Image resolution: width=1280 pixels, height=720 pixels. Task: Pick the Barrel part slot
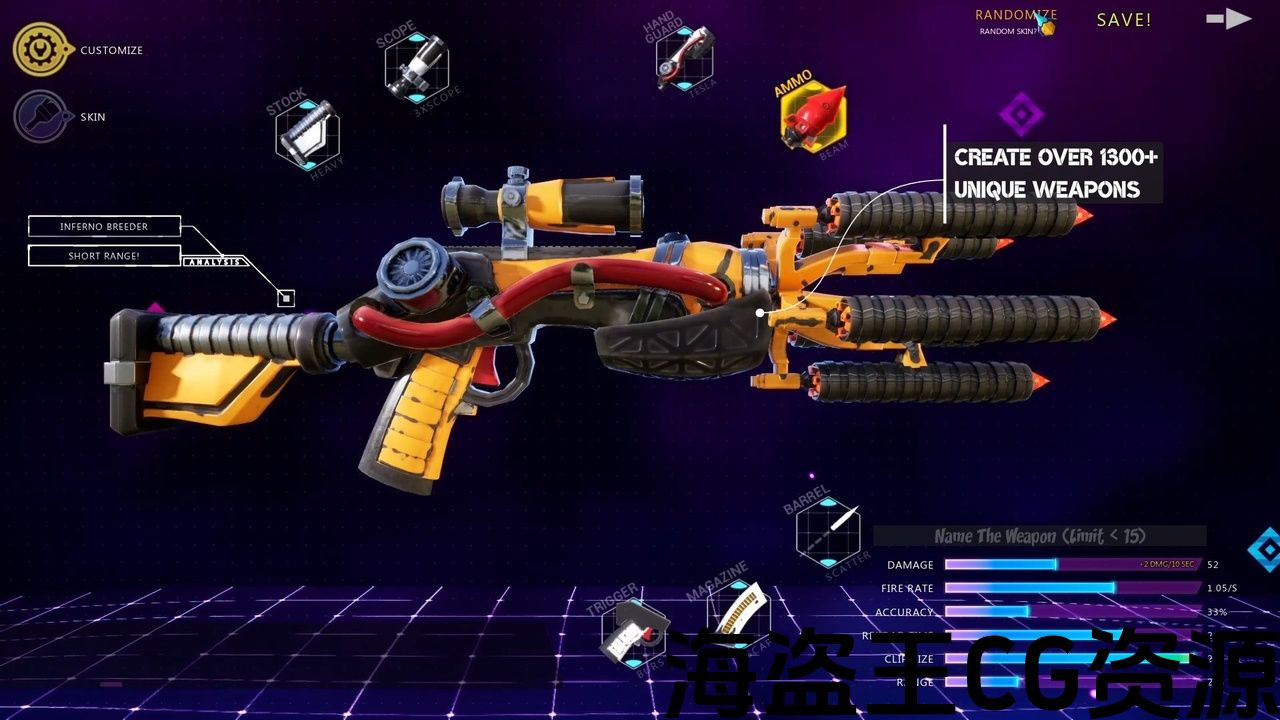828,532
++++++++++++++++++++
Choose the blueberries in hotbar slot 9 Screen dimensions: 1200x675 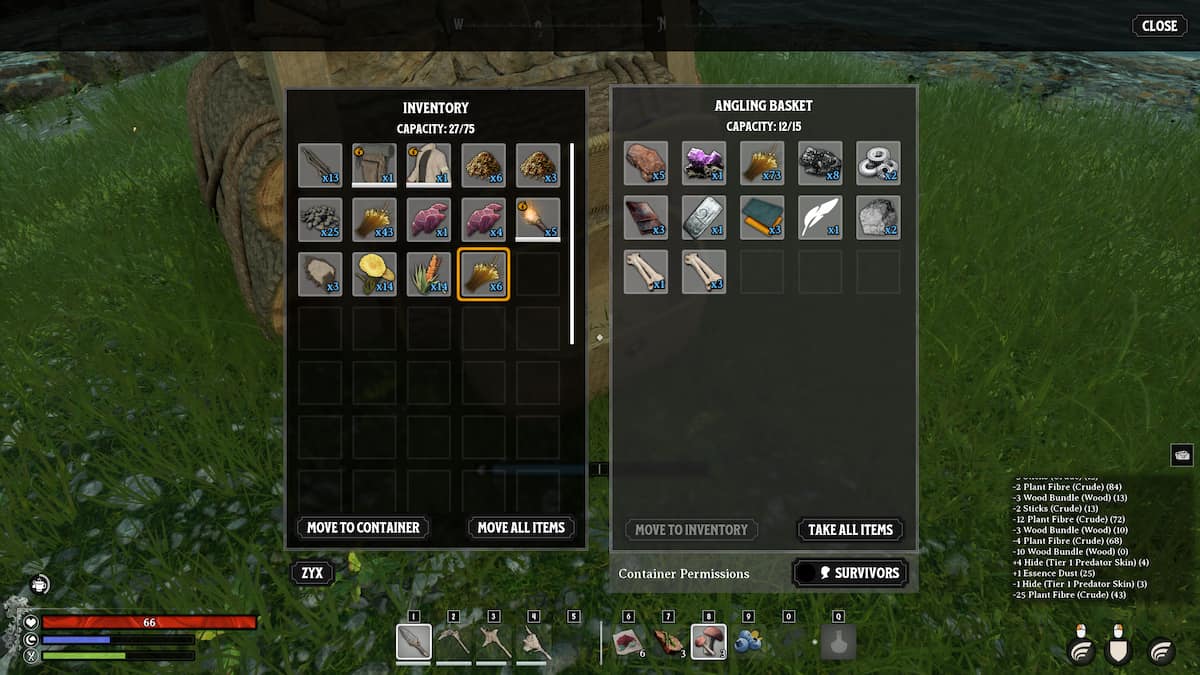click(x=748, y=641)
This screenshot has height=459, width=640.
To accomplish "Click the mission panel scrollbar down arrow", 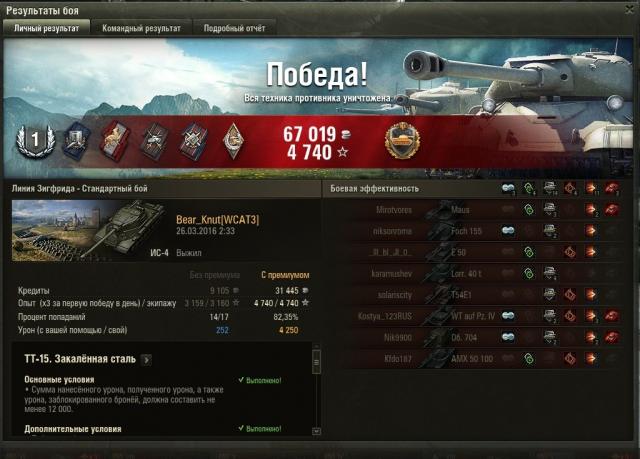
++++++++++++++++++++
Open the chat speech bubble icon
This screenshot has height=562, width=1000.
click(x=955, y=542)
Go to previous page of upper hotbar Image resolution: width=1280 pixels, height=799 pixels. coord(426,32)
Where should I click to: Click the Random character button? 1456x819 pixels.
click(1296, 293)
++++++++++++++++++++
Instructions to follow:
Copy the part of the entries that opens with the line containing "Go to previous" and closes with the line containing "click(1296, 293)", reproducing each line exactly.

Written solution:
Go to previous page of upper hotbar Image resolution: width=1280 pixels, height=799 pixels. coord(426,32)
Where should I click to: Click the Random character button? 1456x819 pixels.
click(1296, 293)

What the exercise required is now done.